### Records from a data collection:
● ● ● ● ●

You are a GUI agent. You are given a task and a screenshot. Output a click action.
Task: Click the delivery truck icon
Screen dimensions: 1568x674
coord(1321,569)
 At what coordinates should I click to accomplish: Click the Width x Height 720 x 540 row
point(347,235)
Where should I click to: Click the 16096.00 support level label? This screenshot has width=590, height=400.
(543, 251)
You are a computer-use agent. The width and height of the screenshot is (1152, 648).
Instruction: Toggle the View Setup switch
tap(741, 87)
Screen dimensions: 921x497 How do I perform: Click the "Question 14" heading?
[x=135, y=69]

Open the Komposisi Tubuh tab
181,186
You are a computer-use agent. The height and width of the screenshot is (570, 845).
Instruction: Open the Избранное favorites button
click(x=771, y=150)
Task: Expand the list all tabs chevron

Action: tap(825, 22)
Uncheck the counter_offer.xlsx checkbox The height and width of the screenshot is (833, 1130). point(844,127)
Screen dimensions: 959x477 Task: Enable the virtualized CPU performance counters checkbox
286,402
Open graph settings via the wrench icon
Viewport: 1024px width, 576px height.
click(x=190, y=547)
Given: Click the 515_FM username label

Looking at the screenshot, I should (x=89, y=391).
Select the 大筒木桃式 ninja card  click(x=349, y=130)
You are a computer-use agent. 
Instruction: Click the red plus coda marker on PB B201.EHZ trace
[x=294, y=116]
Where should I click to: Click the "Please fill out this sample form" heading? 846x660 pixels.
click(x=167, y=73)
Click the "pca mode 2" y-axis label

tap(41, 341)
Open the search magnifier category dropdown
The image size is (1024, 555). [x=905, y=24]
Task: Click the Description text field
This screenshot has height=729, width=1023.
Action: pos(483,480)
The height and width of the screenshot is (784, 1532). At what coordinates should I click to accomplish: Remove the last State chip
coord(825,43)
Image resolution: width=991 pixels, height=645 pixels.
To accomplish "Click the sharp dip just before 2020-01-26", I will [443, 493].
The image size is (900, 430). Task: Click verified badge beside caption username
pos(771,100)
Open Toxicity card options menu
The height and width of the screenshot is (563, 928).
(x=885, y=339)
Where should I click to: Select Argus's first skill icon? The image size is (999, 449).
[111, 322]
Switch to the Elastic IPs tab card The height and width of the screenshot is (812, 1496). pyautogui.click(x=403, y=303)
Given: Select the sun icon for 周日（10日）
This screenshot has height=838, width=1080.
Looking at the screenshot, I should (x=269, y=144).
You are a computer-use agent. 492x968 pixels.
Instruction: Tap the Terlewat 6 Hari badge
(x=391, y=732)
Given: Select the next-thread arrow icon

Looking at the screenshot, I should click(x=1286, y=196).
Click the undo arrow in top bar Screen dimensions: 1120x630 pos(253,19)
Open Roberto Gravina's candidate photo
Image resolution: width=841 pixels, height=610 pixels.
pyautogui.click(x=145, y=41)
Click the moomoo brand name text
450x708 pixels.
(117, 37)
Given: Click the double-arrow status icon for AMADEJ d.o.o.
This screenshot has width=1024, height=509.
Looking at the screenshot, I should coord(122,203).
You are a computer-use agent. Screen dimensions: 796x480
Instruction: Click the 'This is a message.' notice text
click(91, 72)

● ● ● ● ●

### Brief:
Count the lines in the items above that contain the string "username". Reply with the number alone.

### Result for this task:
2